2. Consider the US dataset A2Q2.dta, where the variables are defined as follows:
WAGES = current hourly wages in $
SCHOOL = years of schooling
EXPER = years of out-of-schoolwork experience
ETHBLACK = 1 if African-American, 0 otherwise
ETHHISP = 1 if Hispanic, 0 otherwise
Note that there are three ethnic groups in total, namely, African-American, Hispanic, and Other. Respondents are associated with one and only one of these three groups.
i) Obtain basic summary statistics for the variables in the dataset using the STATA summarize command, and then copy and paste the output into your assignment.
ii) Estimate the following wages model and then copy and paste the output into your assignment.
WAGEsi = β0 + β1sCHOOLi + β2 EXPERi + β3 ETHBLACki + β4 ETHHIsPi + Ei i = 1, 2, … , 500
iii) Carefully interpret the real-world meaning of the five parameter estimates.
iv) Are all of the parameter estimates individually statistically significant? Explain.
v) Use an appropriate F-test to test whether ethnicity has an overall impact on current hourly wages and therefore whether the two ethnicity dummy variables should be included in the model. Be sure to follow the detailed steps outlined on pp. 142- 144, including the provision of a clear statement of the relevant null and alternative hypotheses, the use of the general F-statistic formula given in equation (5.10), and a clear explanation of whether you should reject or not reject the null hypothesis and why.
vi) Would using the AIC and BIC criteria, rather than an F-test, in part v) have led you to reach a different conclusion? Explain. And, be sure to include any relevant output from STATA.
vii) On the basis of the answers to parts v) and vi), can you conclude that there either is or is not ethnicity-based discrimination in the US labour market?
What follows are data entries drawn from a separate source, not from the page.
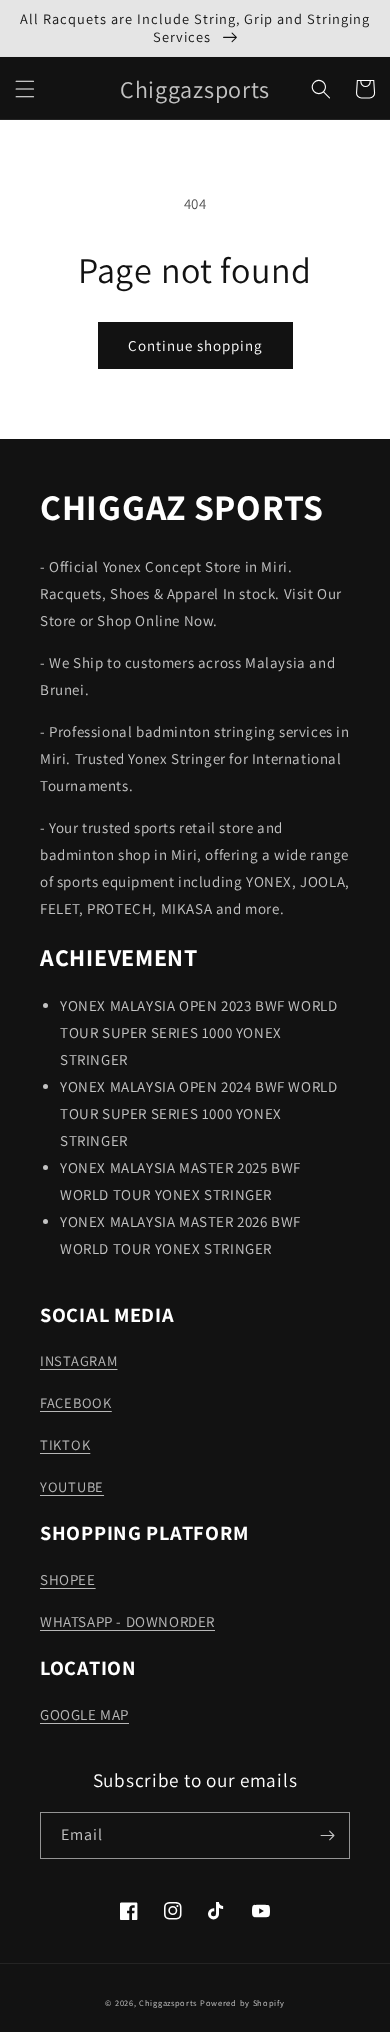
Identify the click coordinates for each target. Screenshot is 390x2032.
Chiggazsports (169, 2002)
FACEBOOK (76, 1402)
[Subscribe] (327, 1835)
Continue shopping (195, 345)
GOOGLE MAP (84, 1714)
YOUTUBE (72, 1486)
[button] (25, 89)
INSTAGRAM (78, 1360)
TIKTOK (65, 1444)
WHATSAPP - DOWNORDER (127, 1621)
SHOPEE (68, 1579)
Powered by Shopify (242, 2002)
Explain your answer.
3. Professor Jones looks at the answers to Question 2 and decides to specify a log-linear version of the original model but without the two ethnicity dummy variables
lnwAGESi = β0 + β1SCHOOLi + β2 EXPERi + E i i = 1, 2, … , 500
i) Using an appropriate set of STATA commands, estimate this model, and then copy and paste ALL of the output into your assignment.
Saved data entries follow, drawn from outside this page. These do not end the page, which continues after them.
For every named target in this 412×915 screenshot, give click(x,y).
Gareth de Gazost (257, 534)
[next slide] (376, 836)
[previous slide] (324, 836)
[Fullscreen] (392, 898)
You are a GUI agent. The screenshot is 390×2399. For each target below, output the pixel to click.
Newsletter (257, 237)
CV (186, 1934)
ii) Carefully interpret the real-world meaning of the three parameter estimates.
iii) Use your estimation results to predict the current hourly wages for an individual with 18 years of schooling and 5 years of out-of-schoolwork experience.
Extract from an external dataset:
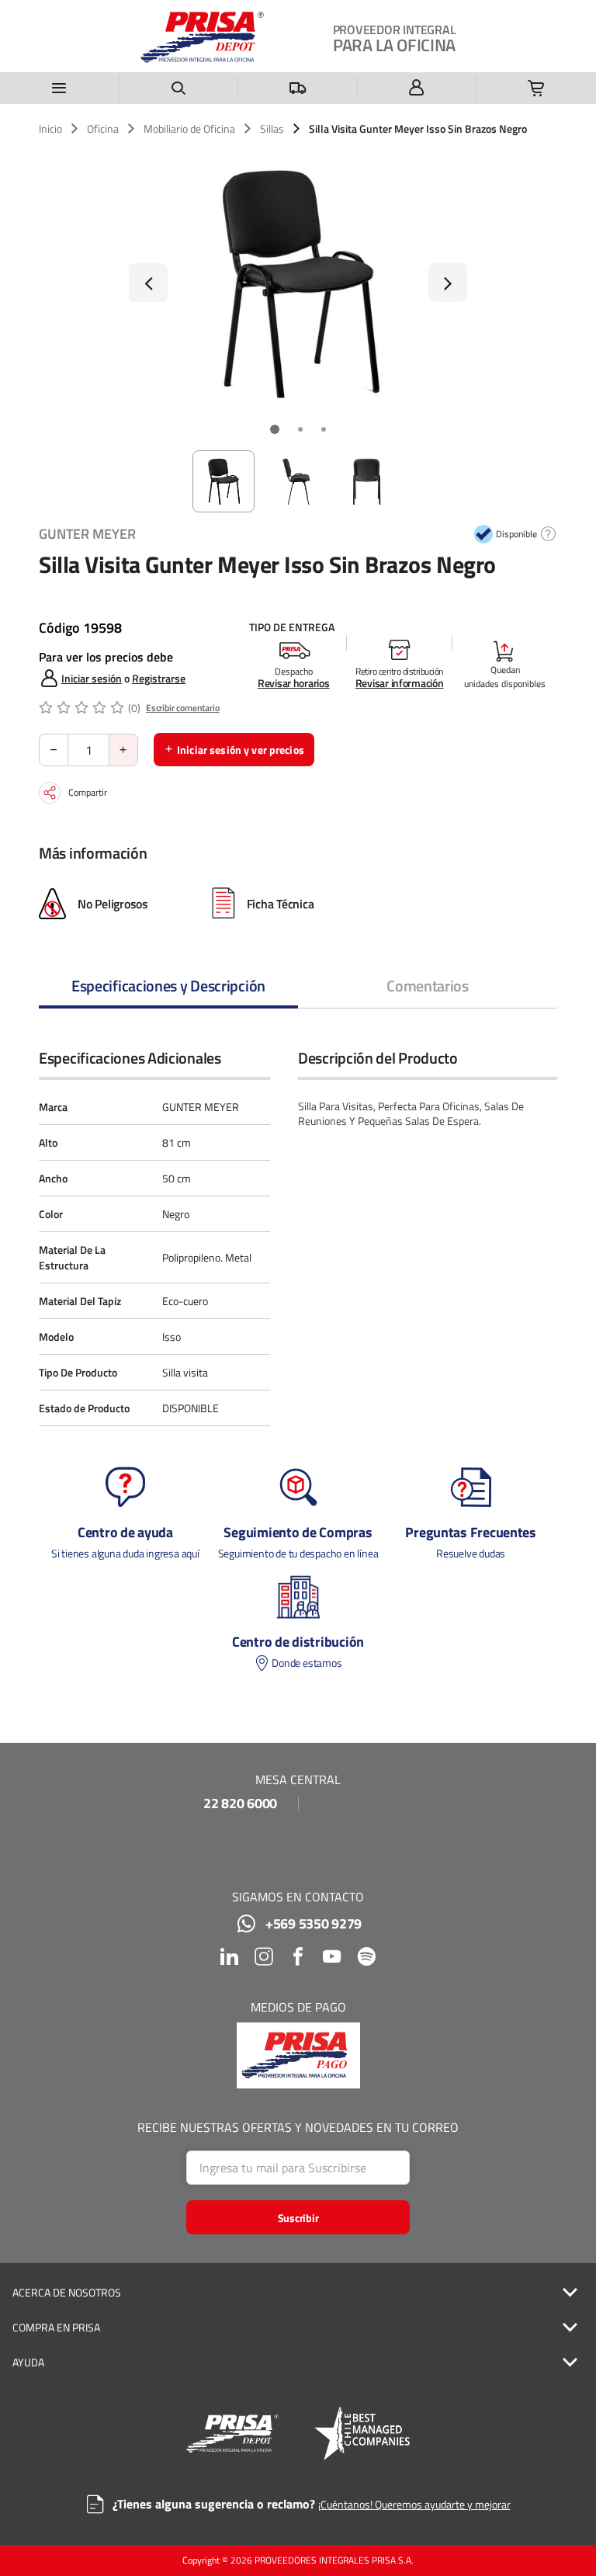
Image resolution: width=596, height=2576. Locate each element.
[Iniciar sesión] (417, 88)
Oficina (103, 129)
iv) Without using the ovtest command, use a RESET test to check the specification of the model. Be sure to include a clear statement of the appropriate null and alternative hypotheses, the formula for the test statistic, and the necessary calculations for your test in your answer. What do you conclude? Explain. Be sure to copy and paste any additional STATA output that you may require into your assignment.